On Tuesday, May 28, at the commissioning of the Southern Parkway, which Wike proclaimed as “Bola Ahmed Tinubu Way” – a crucial infrastructure project that’s dormant for 13 years before Wike’s intervention – the President described the minister’s vision as “inspiring many and yielding remarkable results in the FCT.”
Tinubu said: “Barr Nyesom Wike, ‘Mr. Project,’ thank you for giving us this home and for your sincere commitment to shared values. Your revolutionary vision is inspiring many and yielding remarkable results in the FCT.”
Highlighting the significance of the road, the President said, “The Southern Parkway not only connects vital areas within the FCT, but also symbolises our collective aspirations for connectivity, ease of livelihood, and progress. This road will enhance mobility, ease traffic congestion, and spur economic development for residents and visitors alike.

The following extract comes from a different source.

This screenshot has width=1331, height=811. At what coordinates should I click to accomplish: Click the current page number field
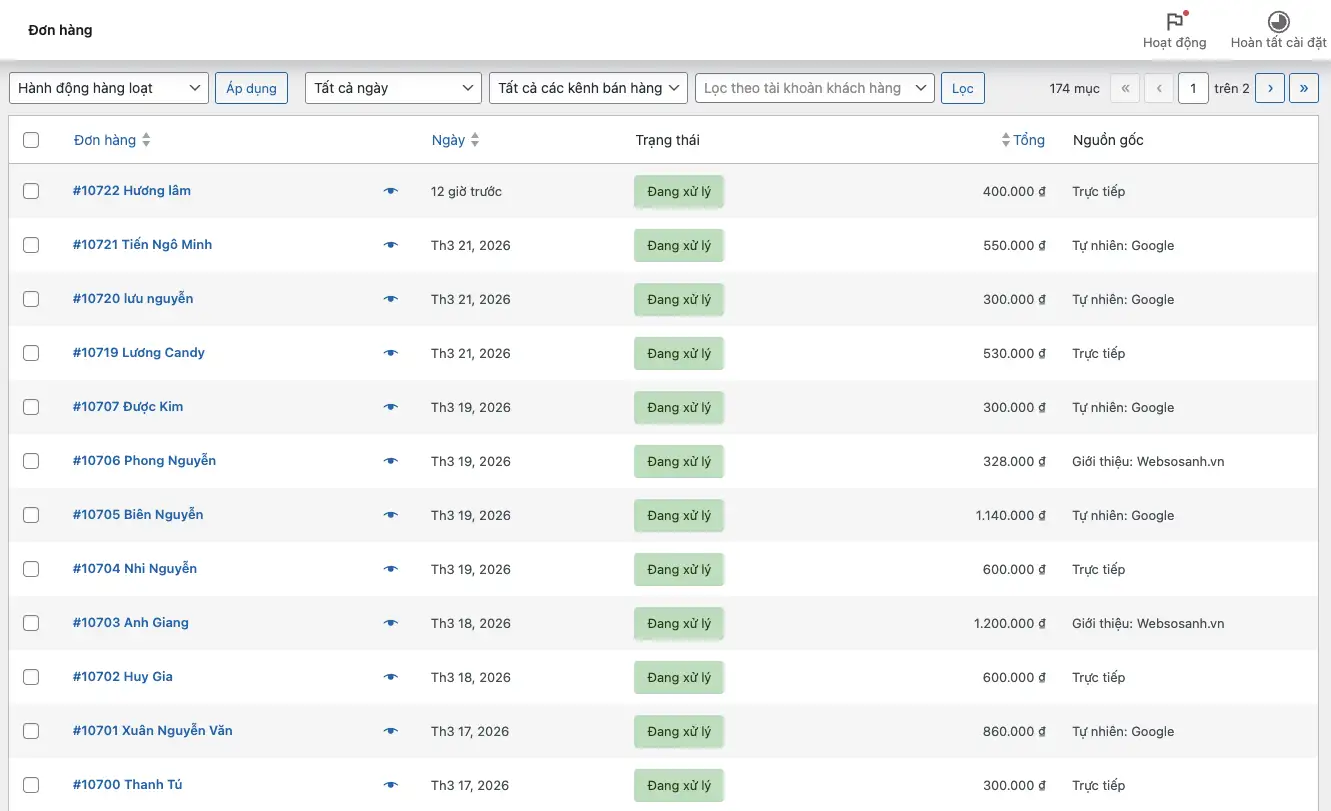(x=1193, y=88)
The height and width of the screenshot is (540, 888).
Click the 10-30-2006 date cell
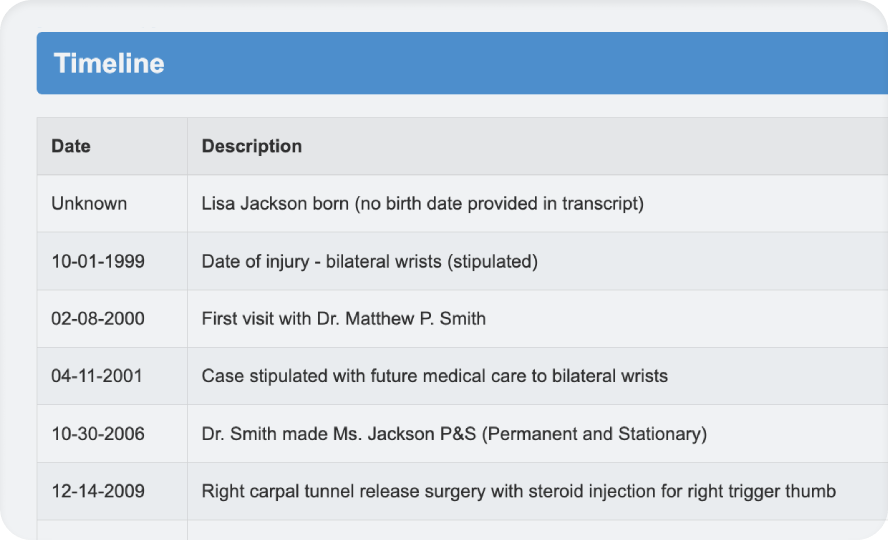[98, 434]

“Infrastructure is an enabler of jobs, economic growth, and prosperity. We are committed to building a world-class capital city, and the completion of this road is a testament to that commitment. Making our citizens the central focus of our development is crucial for Nigeria’s success,” Tinubu stated.

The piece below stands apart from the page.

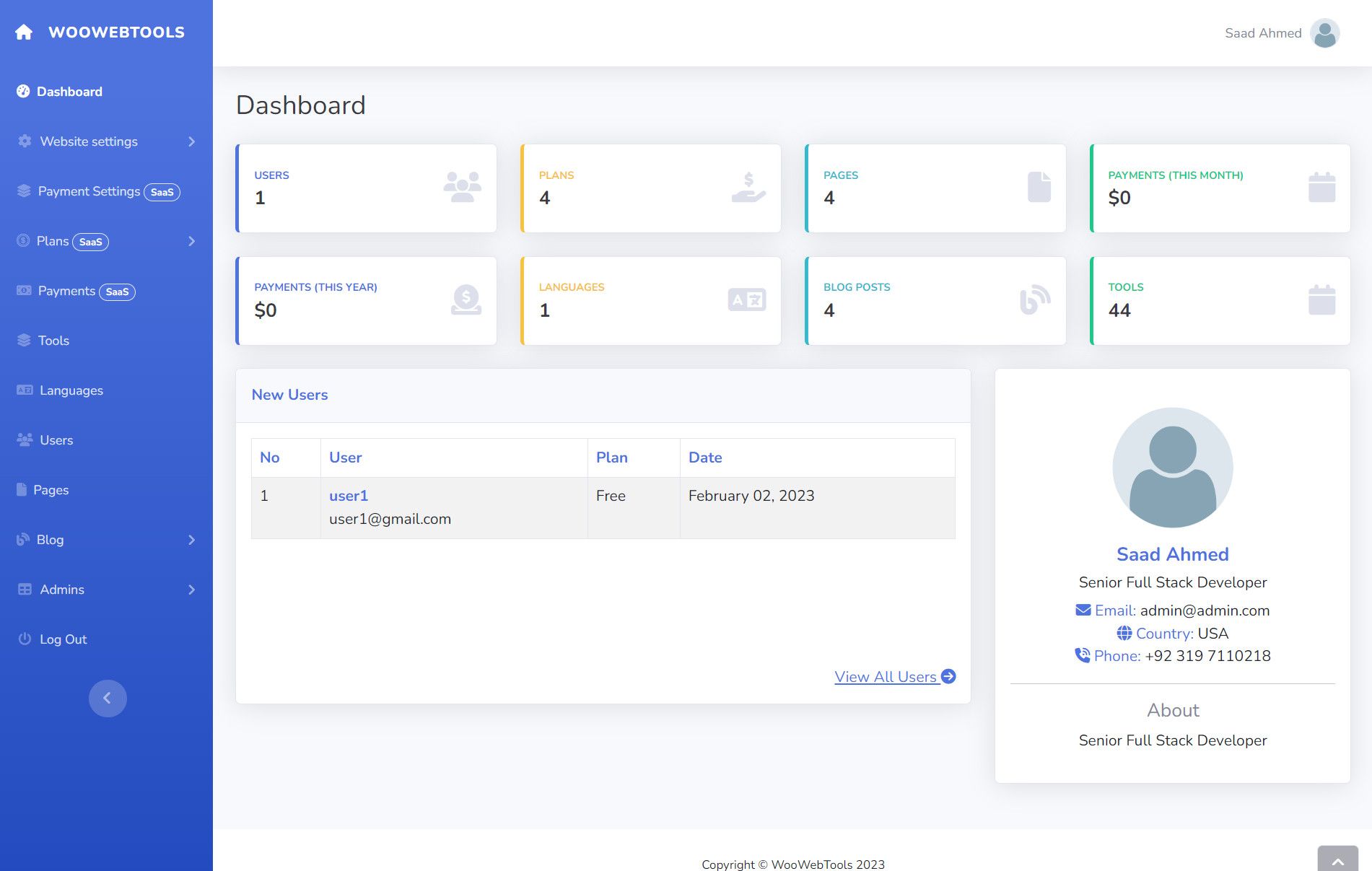
Task: Click the Payments This Year coin icon
Action: pyautogui.click(x=466, y=299)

Earlier, Wike noted: “This landmark project is the first amongst nine visionary projects scheduled for commissioning by Mr. President in the coming days. It represents a significant milestone in our collective efforts to enhance the infrastructure and livability of our great capital and her inhabitants.
“As we mark the first year of your transformative leadership, Mr. President, this event underscores our shared commitment to progress, innovation, and the enduring prosperity of Nigeria.”
Yet, the make-for-the-cameras pomp and ceremony, razzmatazz, accolades, hand-pumping and backslapping by politicians in Port Harcourt and Abuja are but a temporary relief or diversion to mask the “real politic” in Rivers, where Governor Fubara’s fighting the battle of his life to cage Chief Wike, and save his governorship and political career heading into the 2027 General Election.
The fourth installment of this article on Monday, May 27, 2024, examined two strategies that Fubara could adopt to handle Wike and his sacked loyal members of the Rivers Assembly, and local council chairmen, whose tenure ends in June 2024, but have vowed to remain in office until “elected officials” were installed in the Rivers local councils. Below’s a recap:
First, Fubara could evict the lawmakers from the Rivers State House of Assembly Residential Quarters in Port Harcourt – where they and their families domicile, and use as a legislative chamber – to deny them the venue and avenue to make laws and/or plot his impeachment.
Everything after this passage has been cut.